Seacoast Christian Academy is a private Christian school located in Jacksonville, Florida, United States. Seacoast Christian Academy serves students in prekindergarten through grade 12.

==Campus==
Seacoast is currently housed in two campuses in the Arlington area of Jacksonville, Florida. Its preschool and elementary buildings, located off the Arlington Expressway. The high school building, located off the Arlington Expressway, has a computer lab, dance studio, art room, chapel, science lab, and large classrooms.

==Curriculum==
The high school curriculum is college preparatory focused; several Advanced Placement courses and a dual enrollment program at the South Campus of Florida State College at Jacksonville (FSCJ) are available to students. Seacoast is also accredited through the Association of Christian Schools International.
For the 2024–2025 school year, administration has announced that they will be adopting a STEAM program of education: Science, Technology, Engineering, Arts, and Mathematics.

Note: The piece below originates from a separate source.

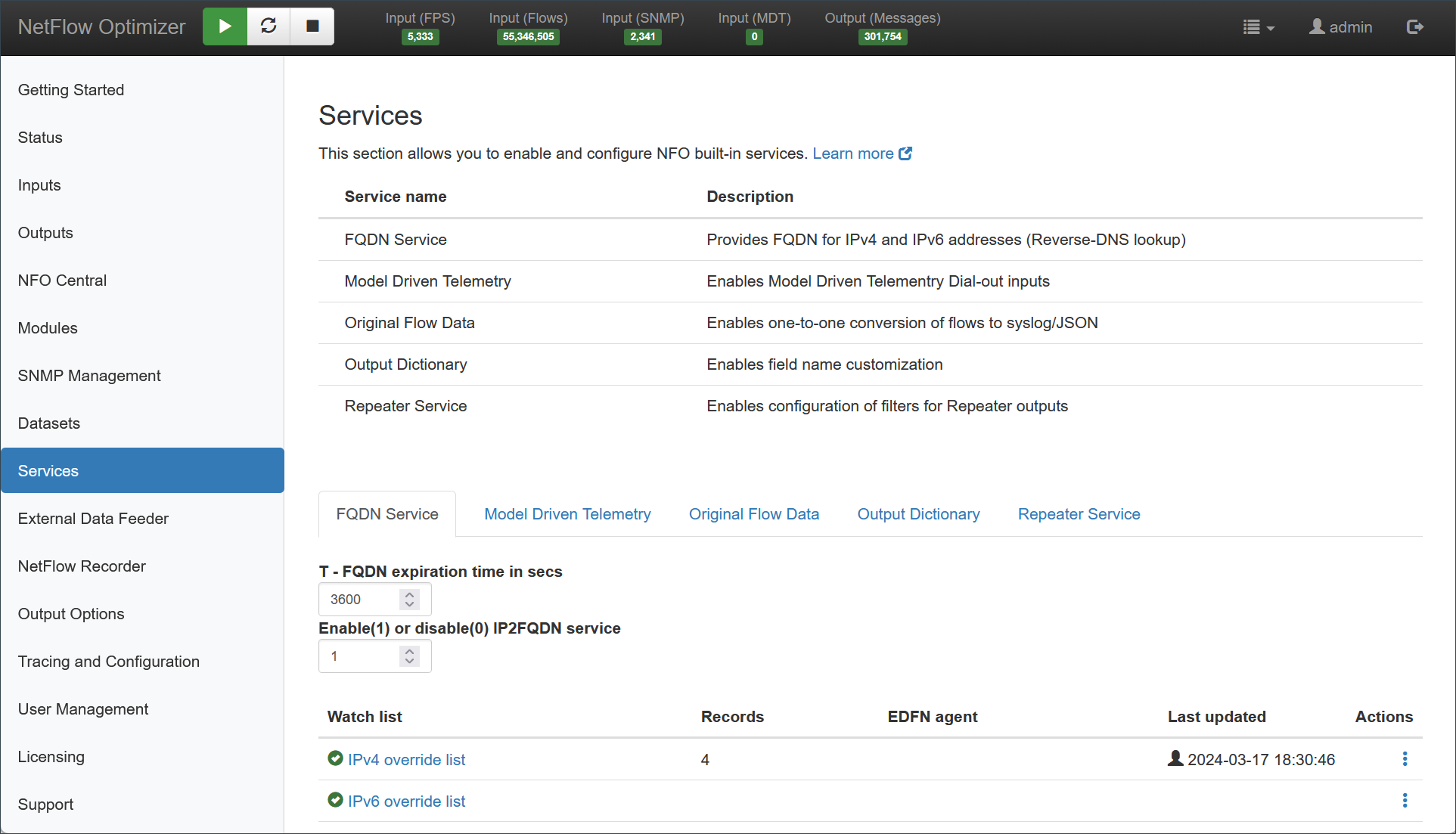
Task: Increase FQDN expiration time stepper
Action: point(409,594)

==Extracurricular activities==
Student activities include dance, drama and music, that are showcased in a performance during the school year at the FSCJ Wilson Center for the Arts. Seacoast's sports teams, known as the Eagles, compete in baseball, softball, women and men's basketball, and volleyball, in the Florida Christian Athletic League. In 2010, Seacoast Christian Academy's high school formed a football team. Former Jacksonville Jaguars tight end Damon Jones (American football) coached the team. The sports scene declined from 2019 to 2021 as there was not enough interest for some sports. In 2022, after four years, baseball was brought back to the school and Seacoast hosted its first soccer team in September 2021. Volleyball and softball are also sports of interest In winter 2022, the 2021-2022 Seacoast Student Council presented the idea of bringing football back to the school. This is currently an idea at this time.

==Future plans==
In 2010, Seacoast board of directors announced plans for a major high school campus expansion. Which would include adding a gymnasium, a classroom wing, and softball, baseball, football, and soccer fields. During that same time, the school expects enrollment to rise to around 550 students. Construction has not yet begun. With the development in the surrounding area of the school, it seems that this may not become a reality unless acted upon soon, but available space has decreased dramatically as of March 2022.